→ Task requirements
Transcribe all records below exactly, without images.

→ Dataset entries
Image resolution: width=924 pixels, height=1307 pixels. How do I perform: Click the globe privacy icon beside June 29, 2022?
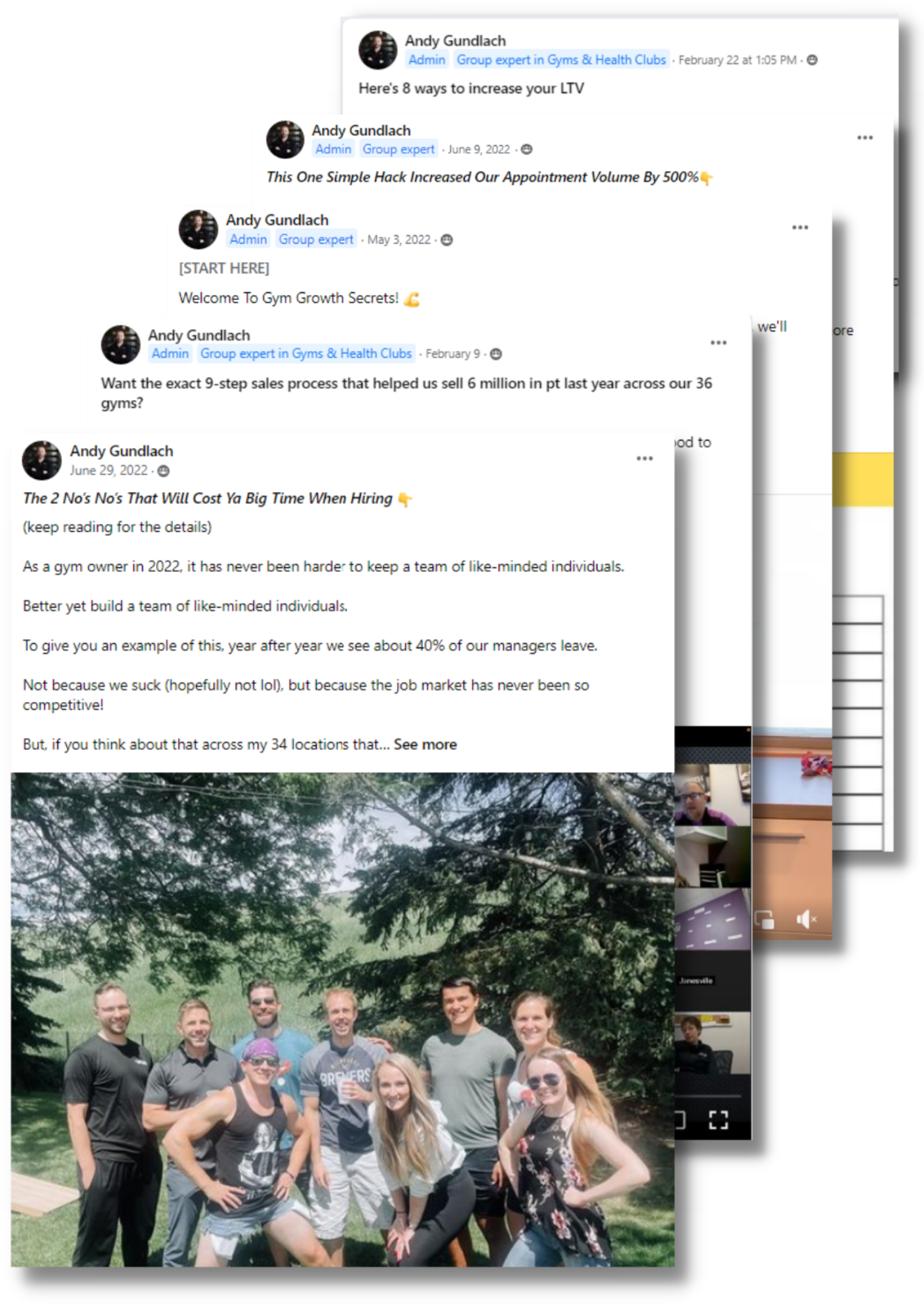pyautogui.click(x=163, y=471)
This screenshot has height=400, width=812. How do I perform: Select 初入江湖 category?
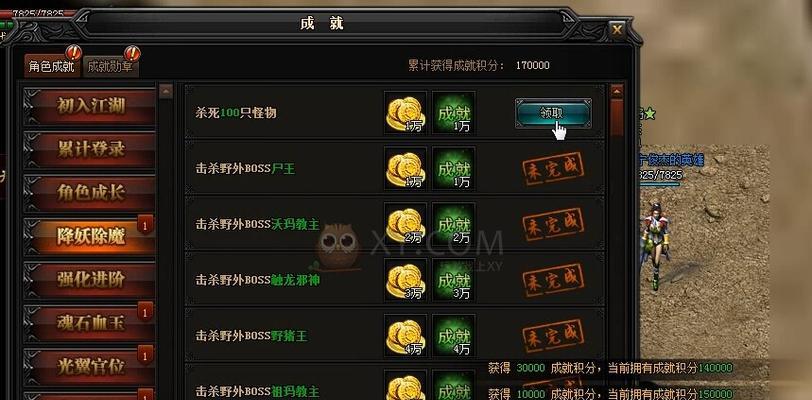click(x=90, y=106)
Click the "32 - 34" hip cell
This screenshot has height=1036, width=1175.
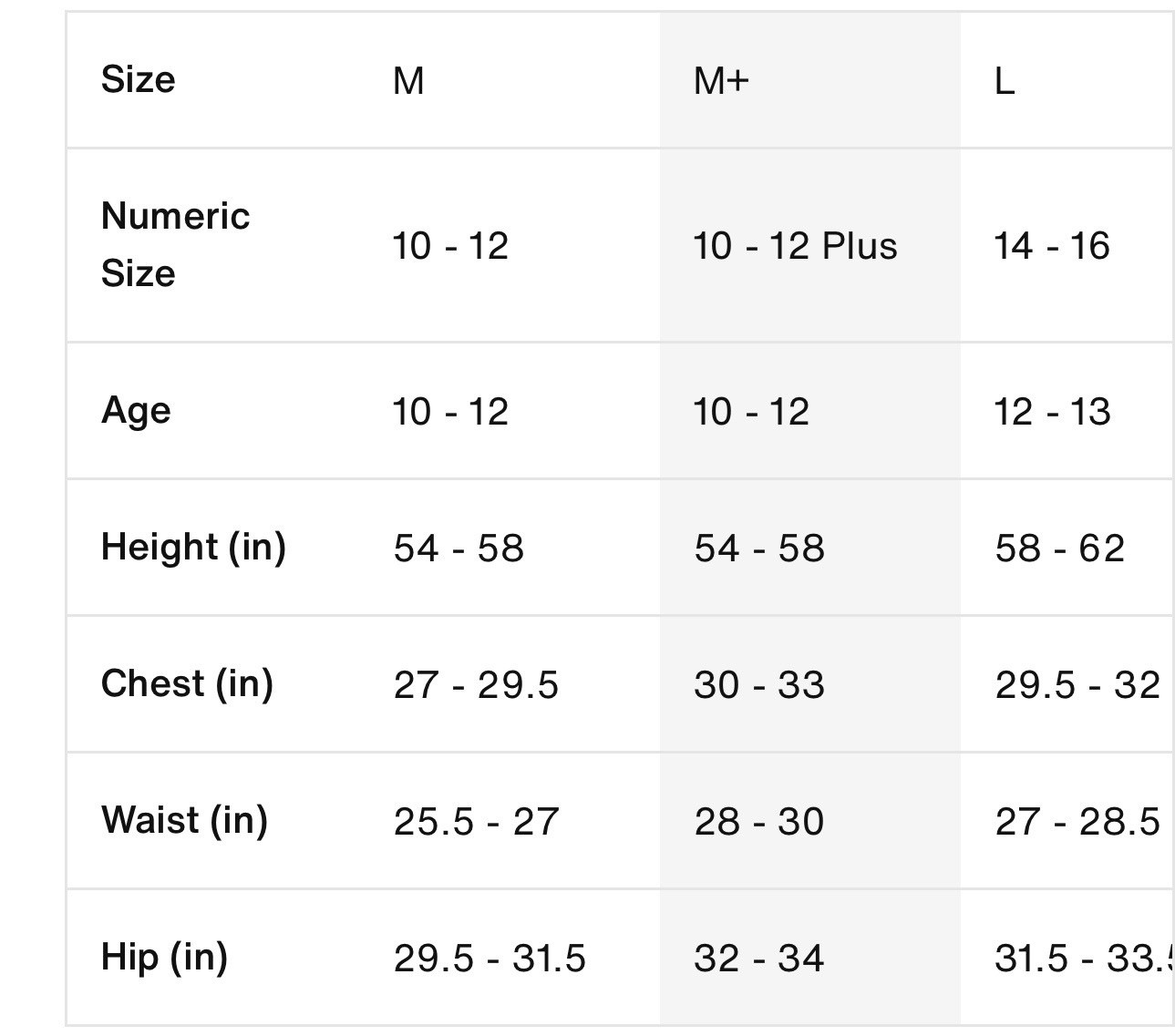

→ Task response
Image resolution: width=924 pixels, height=1307 pixels. How do I perform: Click the globe privacy icon beside June 29, 2022?
pyautogui.click(x=163, y=471)
This screenshot has height=400, width=812. How do I perform: Select 初入江湖 category?
click(x=90, y=106)
Click the "32 - 34" hip cell
This screenshot has height=1036, width=1175.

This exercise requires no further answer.